Over the past couple of months, I’ve tried to chronicle here the speculative feeding frenzy in the options market that has seen volatility indexes surge along with stock prices and helped to power markets higher in the face of the worst economic decline in modern times. And, in the process of looking for clues, Goldman’s name has come up at every turn.

Tesla, a Goldman client, has been the focus of much of the call buying that has driven these trends. At its recent high, the stock had risen 800% from its March low even as revenue fell 5% in its most recent quarter so it’s clearly not fundamentals driving the share price.

No, as many have now demonstrated (most notably Luke Kawa back in February), massive call buying acts as a sort of manifest destiny that creates the higher stock prices call buyers envision. This happens by way of the options dealers who are forced to buy the underlying shares as a hedge against they calls they sold.

Anyhow, it turns out that Goldman recently profited $100 million from its own buying of call options on Tesla shares. Clearly, they understand how this game is played and couldn’t resist getting in on the action. However, it also turns out that Goldman (along with Morgan Stanley) was the lead underwriter on Tesla’s February stock offering. As such, it was entitled to buy hundreds of thousands of shares back then before the latest surge in price.
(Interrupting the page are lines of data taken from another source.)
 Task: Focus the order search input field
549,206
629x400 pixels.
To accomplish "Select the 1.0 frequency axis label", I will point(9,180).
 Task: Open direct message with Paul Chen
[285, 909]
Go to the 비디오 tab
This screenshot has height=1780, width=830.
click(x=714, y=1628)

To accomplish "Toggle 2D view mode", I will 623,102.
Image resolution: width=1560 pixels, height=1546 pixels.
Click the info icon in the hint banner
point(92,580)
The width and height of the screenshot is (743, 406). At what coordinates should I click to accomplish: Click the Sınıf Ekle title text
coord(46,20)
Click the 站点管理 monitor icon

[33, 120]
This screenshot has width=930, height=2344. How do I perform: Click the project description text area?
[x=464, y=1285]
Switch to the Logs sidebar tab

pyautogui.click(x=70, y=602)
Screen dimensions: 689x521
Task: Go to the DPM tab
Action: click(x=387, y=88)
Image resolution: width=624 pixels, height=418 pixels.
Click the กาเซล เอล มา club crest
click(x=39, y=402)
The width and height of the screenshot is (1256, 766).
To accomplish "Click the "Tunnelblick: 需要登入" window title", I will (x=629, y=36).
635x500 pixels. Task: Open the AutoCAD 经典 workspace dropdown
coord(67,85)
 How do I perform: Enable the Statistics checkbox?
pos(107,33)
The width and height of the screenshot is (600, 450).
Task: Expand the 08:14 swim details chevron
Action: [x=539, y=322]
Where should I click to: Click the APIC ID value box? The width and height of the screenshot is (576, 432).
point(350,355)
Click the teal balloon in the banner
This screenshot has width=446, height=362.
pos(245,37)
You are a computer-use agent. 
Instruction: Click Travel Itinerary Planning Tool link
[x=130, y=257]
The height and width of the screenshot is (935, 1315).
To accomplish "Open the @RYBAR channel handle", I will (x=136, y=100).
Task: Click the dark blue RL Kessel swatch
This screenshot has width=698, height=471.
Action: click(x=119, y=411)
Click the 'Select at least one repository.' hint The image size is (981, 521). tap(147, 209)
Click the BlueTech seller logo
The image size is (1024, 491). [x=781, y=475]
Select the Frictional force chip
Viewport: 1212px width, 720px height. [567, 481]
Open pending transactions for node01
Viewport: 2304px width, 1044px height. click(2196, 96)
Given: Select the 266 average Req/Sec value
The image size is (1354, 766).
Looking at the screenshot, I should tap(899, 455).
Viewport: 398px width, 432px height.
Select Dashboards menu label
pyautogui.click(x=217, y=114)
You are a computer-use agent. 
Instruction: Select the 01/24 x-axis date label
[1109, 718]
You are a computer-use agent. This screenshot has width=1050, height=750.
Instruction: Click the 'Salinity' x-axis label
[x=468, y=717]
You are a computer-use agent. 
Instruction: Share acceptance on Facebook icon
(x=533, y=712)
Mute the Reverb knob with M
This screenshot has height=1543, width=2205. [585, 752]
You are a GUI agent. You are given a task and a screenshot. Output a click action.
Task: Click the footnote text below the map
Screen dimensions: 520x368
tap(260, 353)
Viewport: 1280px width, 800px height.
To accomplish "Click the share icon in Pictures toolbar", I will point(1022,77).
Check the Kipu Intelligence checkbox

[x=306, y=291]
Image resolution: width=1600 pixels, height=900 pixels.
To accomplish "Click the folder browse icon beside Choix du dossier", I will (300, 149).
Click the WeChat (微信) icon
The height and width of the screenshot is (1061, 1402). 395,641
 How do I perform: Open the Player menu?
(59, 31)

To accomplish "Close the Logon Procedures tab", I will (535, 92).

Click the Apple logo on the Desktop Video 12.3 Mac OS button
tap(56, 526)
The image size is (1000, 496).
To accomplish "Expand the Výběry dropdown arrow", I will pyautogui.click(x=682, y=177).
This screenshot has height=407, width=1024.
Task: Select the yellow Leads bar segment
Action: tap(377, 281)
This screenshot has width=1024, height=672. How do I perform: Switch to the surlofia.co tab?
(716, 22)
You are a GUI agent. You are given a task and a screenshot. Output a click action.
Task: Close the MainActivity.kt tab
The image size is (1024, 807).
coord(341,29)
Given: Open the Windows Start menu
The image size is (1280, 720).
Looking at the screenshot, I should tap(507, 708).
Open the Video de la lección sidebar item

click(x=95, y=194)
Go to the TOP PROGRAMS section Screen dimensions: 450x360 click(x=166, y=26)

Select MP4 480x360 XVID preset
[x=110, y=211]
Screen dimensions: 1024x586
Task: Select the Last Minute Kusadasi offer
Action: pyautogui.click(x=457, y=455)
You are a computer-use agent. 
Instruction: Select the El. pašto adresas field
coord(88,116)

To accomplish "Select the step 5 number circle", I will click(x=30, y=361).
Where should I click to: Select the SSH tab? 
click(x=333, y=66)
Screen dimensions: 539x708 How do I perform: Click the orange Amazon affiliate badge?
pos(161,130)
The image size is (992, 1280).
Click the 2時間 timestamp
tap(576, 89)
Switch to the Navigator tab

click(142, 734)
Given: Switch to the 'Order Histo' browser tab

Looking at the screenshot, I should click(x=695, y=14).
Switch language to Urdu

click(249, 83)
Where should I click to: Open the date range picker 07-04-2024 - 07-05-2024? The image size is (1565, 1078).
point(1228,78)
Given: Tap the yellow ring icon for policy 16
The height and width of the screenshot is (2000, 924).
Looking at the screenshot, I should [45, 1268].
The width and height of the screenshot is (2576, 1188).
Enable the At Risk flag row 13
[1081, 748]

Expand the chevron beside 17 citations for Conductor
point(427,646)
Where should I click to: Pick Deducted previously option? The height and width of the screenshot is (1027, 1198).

Shortly thereafter the firm saw fit to put a buy rating on the shares that kicked off its glorious rally over the past several months.

It also turns out that Goldman (and Morgan) a while back also lent Elon Musk several hundred million dollars against his holdings of Tesla stock. In addition, they have also lent SolarCity, a troubled Tesla subsidiary, nearly $2 billion directly.

So Goldman has a keen interest in seeing Tesla shares rise for several reasons. First, so that they can profit directly from their own equity and derivates stakes. Second, so that the company is inspired to issue more equity, generating investment banking revenue (and offering more opportunities for equity purchases). And third, because rising equity prices make Elon a better credit risk and, more importantly, equity raises at inflated valuations make Tesla (and SolarCity) a better credit risk.

Now come back to Goldman’s recently revealed options profits in Tesla’s stock. Could the company have any greater incentive to try to manipulate Tesla shares higher by way of the options market?

Now consider that Goldman also has a very cozy relationship with Softbank, another investment banking client for which it also acts as creditor. Softbank, after running into trouble created by its disastrous investment in WeWork (to which Goldman lent $1.75 billion), recently revealed that it miraculously profited to the tune of hundreds of millions, if not billions, of dollars on equity investments and call options on popular tech shares including Tesla.

Of course, I have no evidence to actually prove anything but it certainly looks to me like Goldman has found a way to prevent what could have become very real “problems” for the bank, in the J. Paul Getty sense, by way of the market for equity derivatives.

Either that or it was just a very fortunate turn of events marked by a number of strange coincidences. Personally, I don’t believe in coincidences.

EDITOR'S NOTE

This is a Hedgeye Guest Contributor piece written by Jesse Felder and reposted from The Felder Report blog. Felder has been managing money for over 20 years. He began his professional career at Bear, Stearns & Co. and later co-founded a multi-billion-dollar hedge fund firm headquartered in Santa Monica, California. Today he lives in Bend, Oregon and publishes The Felder Report. This piece does not necessarily reflect the opinion of Hedgeye.